5 replies: All unread, jump to last
User currently offlinePilotpip From United States of America, joined Sep 2003, 3176 posts, RR: 9
Reply 1, posted (11 years 1 month 16 hours ago) and read 2405 times:

It's because your eyes use a lot more oxygen than you would think trying to get your pupils opened as far as possible. Using oxygen at a lower altitude greatly helps your visual acuity at night.

User currently offlineTWAMD-80 From United States of America, joined Oct 2001, 1006 posts, RR: 3
Reply 2, posted (11 years 1 month 12 hours ago) and read 2256 times:

Your eyes use two basic types of detectors - Rods and Cones. Rods are used when light is scarce (ex. at night). Cones are used when there is a significant amount of light; cones also detect color in your surroundings. If I have explained this correctly (I think I have) you will need extra O2 up at altitude at night because you will lose you visual acuity much easier than you would in daylight.

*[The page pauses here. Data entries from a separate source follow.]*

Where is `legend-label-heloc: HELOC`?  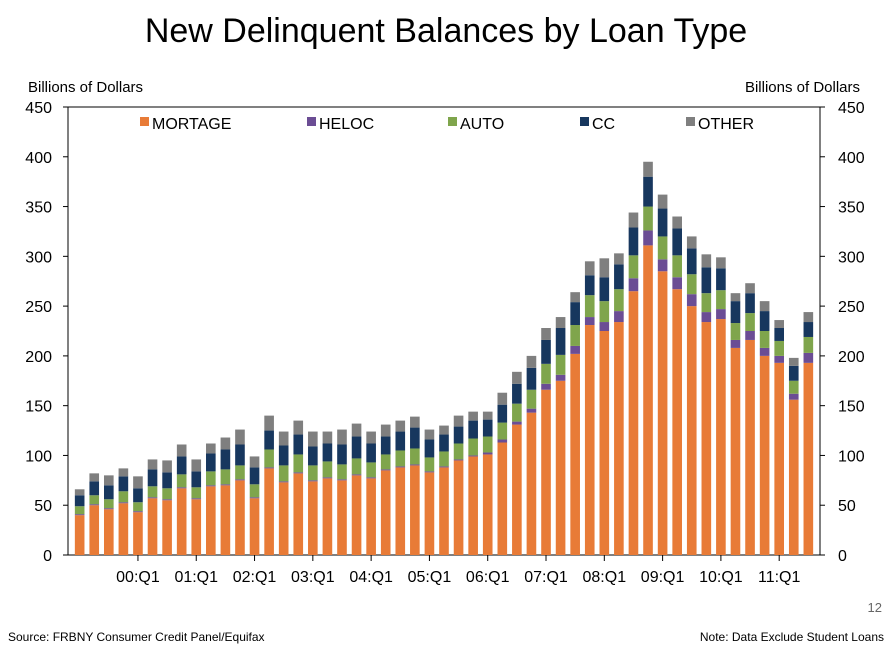
legend-label-heloc: HELOC is located at coordinates (346, 124).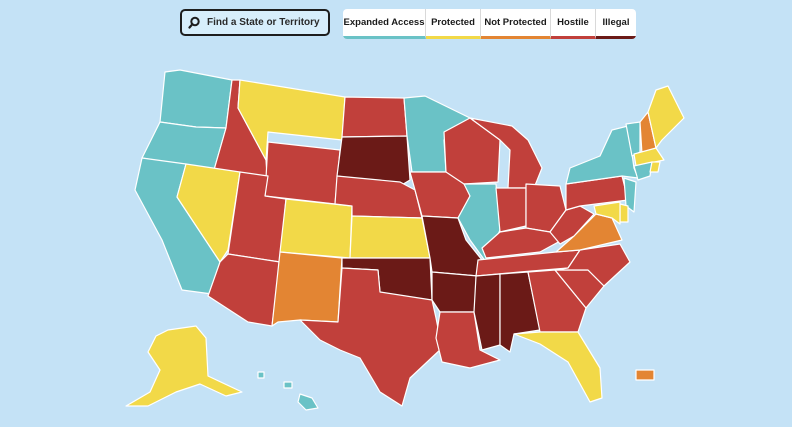 The height and width of the screenshot is (427, 792). Describe the element at coordinates (607, 213) in the screenshot. I see `state-maryland` at that location.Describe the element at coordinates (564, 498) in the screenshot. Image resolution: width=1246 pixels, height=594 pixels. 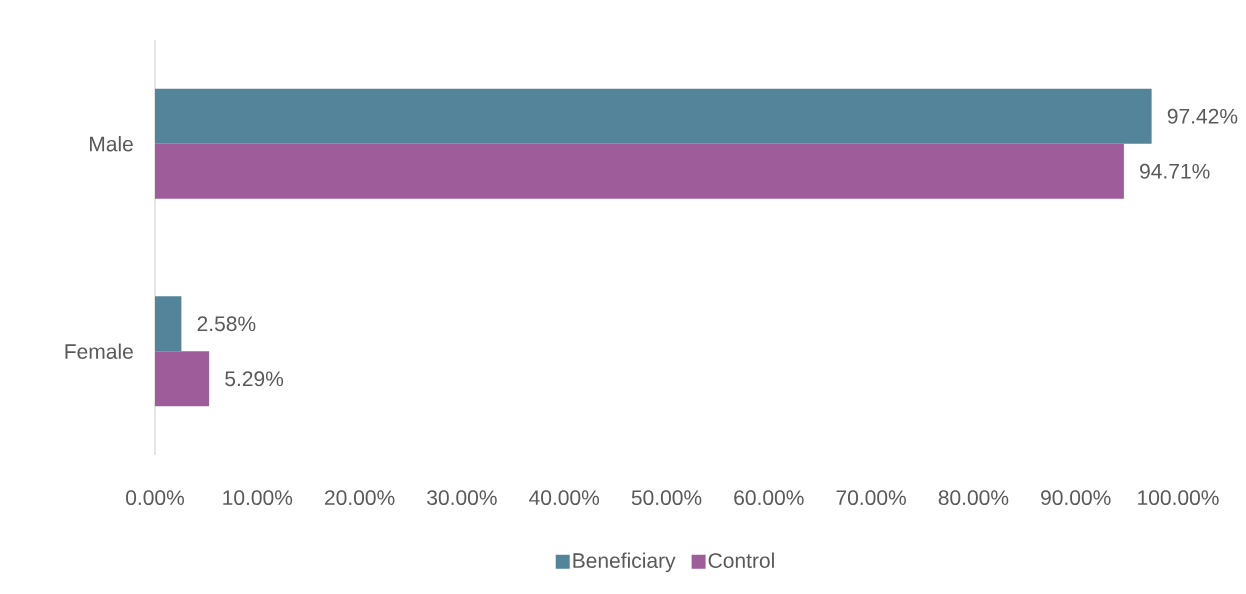
I see `x-tick-label: 40.00%` at that location.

Two A-4's, left ten o'clock level continue left turn!
User currently offlineMrChips From Canada, joined Mar 2005, 985 posts, RR: 0
Reply 3, posted (11 years 1 month 11 hours ago) and read 2248 times:

It's not law that you are on oxygen above 5000 feet at night...merely a recommendation. If you are above 10000 feet for 30 minutes or longer, or above 13,000 feet for any time (here in Canada, at least), day or night, you are required to use supplemental oxygen in an unpressurized aircraft.

Is it a good recommendation? Hard to say...field elevations here can be 3600 feet or more, so its a bit of a hassle for us here...I think it applies to people who live at or near sea level, and thus aren't as acclimatized to higher altitudes. Myself, I judge it on how I feel...at night, I might put the oxy on as low as 8000 feet just because I'm not feeling 100%.

And no, I'm not a smoker.

Time...to un-pimp...ze auto!
User currently offline727EMflyer From United States of America, joined Mar 2005, 547 posts, RR: 0
Reply 4, posted (11 years 4 weeks 1 day 13 hours ago) and read 2187 times:

Quoting AirWillie6475 (Thread starter):
Isn't it true that when we experience loss of oxygen at high altitudes its because of the decreasing pressures not because of absence of oxygen?

Well, lower pressure translates into less oxygen since at lower pressures there are fewer molecules per cubic foot of air.

Quoting AirWillie6475 (Thread starter):
What does night and day have to do with it?

As mentioned above, vision is one thing, but there are a lot more stressors out there at night that cause the body to need a bit more. Vision is a big one. Not only does it function differently, but you are straining it to identify things in the dark both inside and outside the cockpit. Another is the body's natural sleep cycle. Unless you are a professional who regularly flies at night time you proably would normally be asleep in the dark. A bit of O2 can help keep you more alert.

User currently offlineUndehoulli From , joined Dec 1969, posts, RR:
Reply 5, posted (11 years 4 weeks 1 day 11 hours ago) and read 2199 times:

I can speak for the effect of oxygen on night vision. At school we're fortunate enough to have an altitude chamber. After experiencing hypoxia at 25,000 feet we don our oxygen masks and descend (not sure exactly to what altitude, I think around 18,000 feet). The lights are dimmed and we look at a picture trying to determine the colors, off of oxygen. When you put the mask back on, it's amazing how quickly the colors become clearer and the image sharpens.

Even after being hypoxic for around 5 minutes at 25,000 feet, putting oxygen on brings you back very quickly, within 2 or 3 breaths. I had to be assisted back on oxygen my first time as I had lost muscle control and coordination.